▶ _Problem description_
A single stretch of the material below is to be transcribed exactly, starting at the line with "You are a GUI" and ending after the line with "公司动态 (452, 102)".
=== Begin Enclosure ===
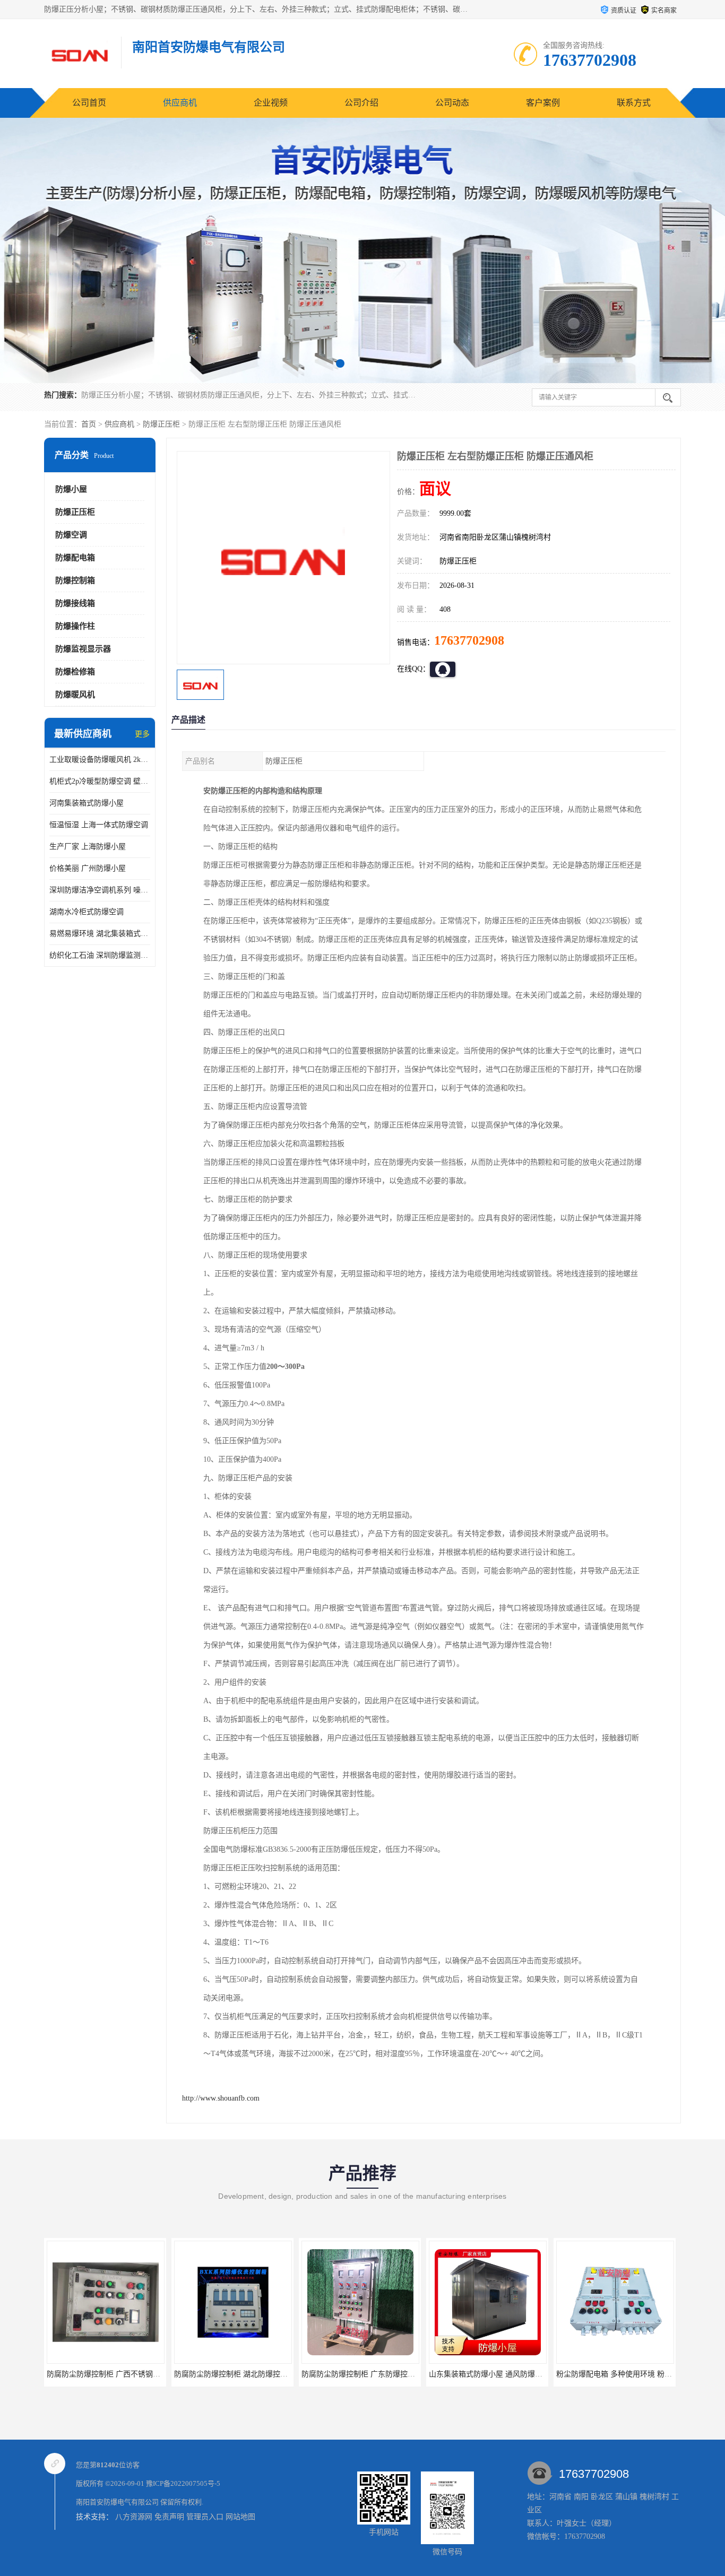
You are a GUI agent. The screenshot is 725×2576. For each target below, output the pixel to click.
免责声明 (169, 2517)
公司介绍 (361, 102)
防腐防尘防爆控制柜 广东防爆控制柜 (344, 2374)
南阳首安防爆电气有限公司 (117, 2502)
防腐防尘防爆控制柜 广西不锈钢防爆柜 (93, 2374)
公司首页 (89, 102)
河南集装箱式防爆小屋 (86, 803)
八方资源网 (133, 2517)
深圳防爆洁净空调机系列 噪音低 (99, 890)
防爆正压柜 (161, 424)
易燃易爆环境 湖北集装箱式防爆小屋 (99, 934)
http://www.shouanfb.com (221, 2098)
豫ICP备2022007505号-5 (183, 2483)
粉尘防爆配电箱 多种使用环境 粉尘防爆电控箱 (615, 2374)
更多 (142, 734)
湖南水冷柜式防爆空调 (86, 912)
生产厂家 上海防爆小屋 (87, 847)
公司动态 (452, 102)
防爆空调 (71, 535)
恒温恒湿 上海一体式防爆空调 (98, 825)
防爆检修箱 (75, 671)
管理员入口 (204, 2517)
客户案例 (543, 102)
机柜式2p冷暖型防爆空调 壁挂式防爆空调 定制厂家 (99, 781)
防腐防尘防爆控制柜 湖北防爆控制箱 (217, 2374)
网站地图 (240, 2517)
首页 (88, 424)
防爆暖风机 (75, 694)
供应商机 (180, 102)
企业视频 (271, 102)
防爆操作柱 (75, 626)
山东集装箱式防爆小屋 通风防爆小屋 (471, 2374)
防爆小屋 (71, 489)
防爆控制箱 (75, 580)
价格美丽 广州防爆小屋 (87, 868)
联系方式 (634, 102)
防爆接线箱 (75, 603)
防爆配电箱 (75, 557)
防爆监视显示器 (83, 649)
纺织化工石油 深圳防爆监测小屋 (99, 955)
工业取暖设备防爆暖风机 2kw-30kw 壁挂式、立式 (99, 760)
=== End Enclosure ===
=== Begin Enclosure ===
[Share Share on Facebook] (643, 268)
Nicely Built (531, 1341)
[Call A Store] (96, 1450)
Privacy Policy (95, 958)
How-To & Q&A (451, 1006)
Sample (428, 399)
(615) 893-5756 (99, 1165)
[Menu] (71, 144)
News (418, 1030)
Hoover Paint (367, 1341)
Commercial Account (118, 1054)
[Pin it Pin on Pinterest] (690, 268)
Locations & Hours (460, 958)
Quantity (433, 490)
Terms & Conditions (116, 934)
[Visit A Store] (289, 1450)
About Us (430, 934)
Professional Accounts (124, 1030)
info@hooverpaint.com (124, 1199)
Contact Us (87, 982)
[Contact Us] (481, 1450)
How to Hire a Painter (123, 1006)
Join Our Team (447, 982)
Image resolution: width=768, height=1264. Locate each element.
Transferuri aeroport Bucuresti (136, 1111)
=== End Enclosure ===
=== Begin Enclosure ===
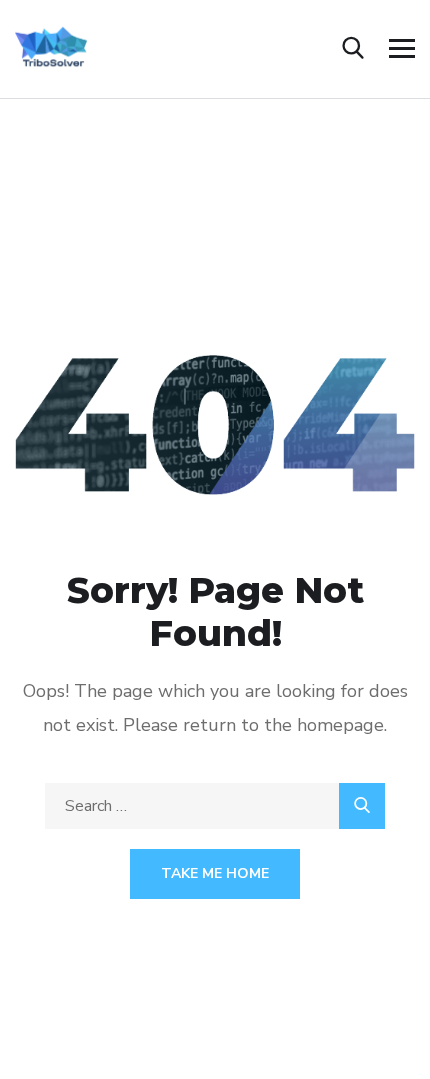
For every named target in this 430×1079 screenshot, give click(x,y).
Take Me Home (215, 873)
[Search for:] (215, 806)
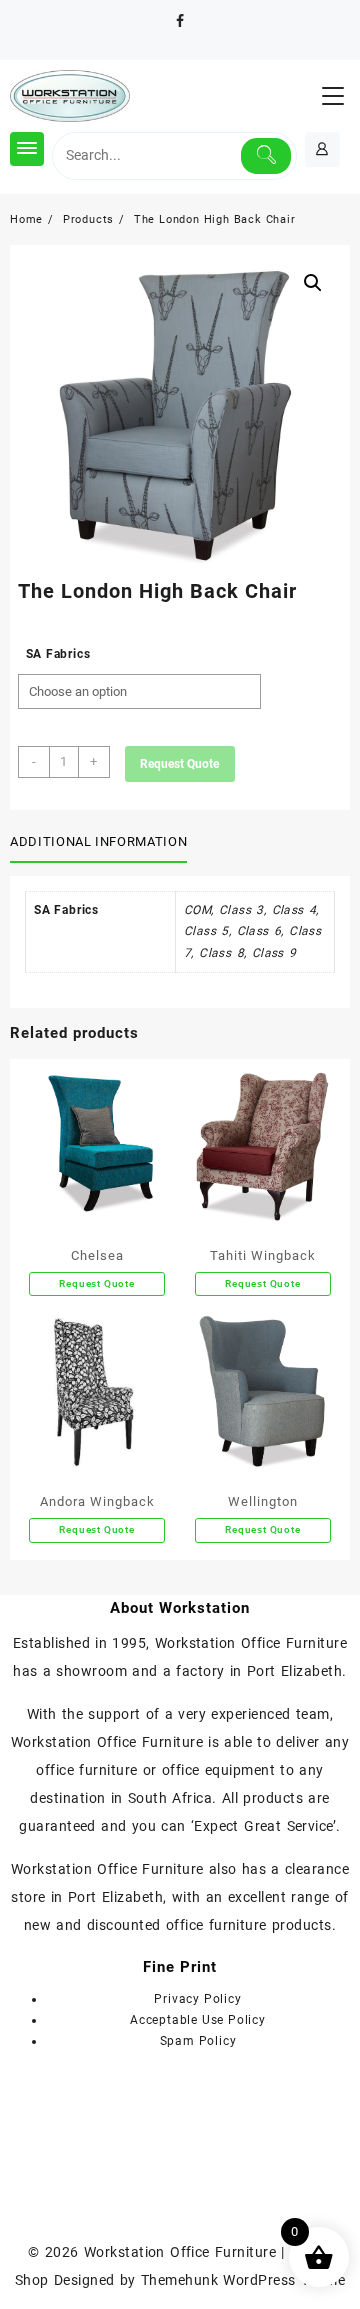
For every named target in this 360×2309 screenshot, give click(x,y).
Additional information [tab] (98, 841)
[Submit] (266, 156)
=== End Enclosure ===
▶ _Result_
You are a GUI agent. The screenshot is 725×2576. For each target below, output the pixel to click.
免责声明 (169, 2517)
公司介绍 (361, 102)
防腐防尘防爆控制柜 广东防爆控制柜 (344, 2374)
南阳首安防爆电气有限公司 (117, 2502)
防腐防尘防爆控制柜 广西不锈钢防爆柜 (93, 2374)
公司首页 (89, 102)
河南集装箱式防爆小屋 (86, 803)
八方资源网 (133, 2517)
深圳防爆洁净空调机系列 噪音低 (99, 890)
防爆正压柜 (161, 424)
易燃易爆环境 湖北集装箱式防爆小屋 (99, 934)
http://www.shouanfb.com (221, 2098)
豫ICP备2022007505号-5 (183, 2483)
粉尘防爆配电箱 多种使用环境 粉尘防爆电控箱 (615, 2374)
更多 (142, 734)
湖南水冷柜式防爆空调 (86, 912)
生产厂家 上海防爆小屋 (87, 847)
公司动态 (452, 102)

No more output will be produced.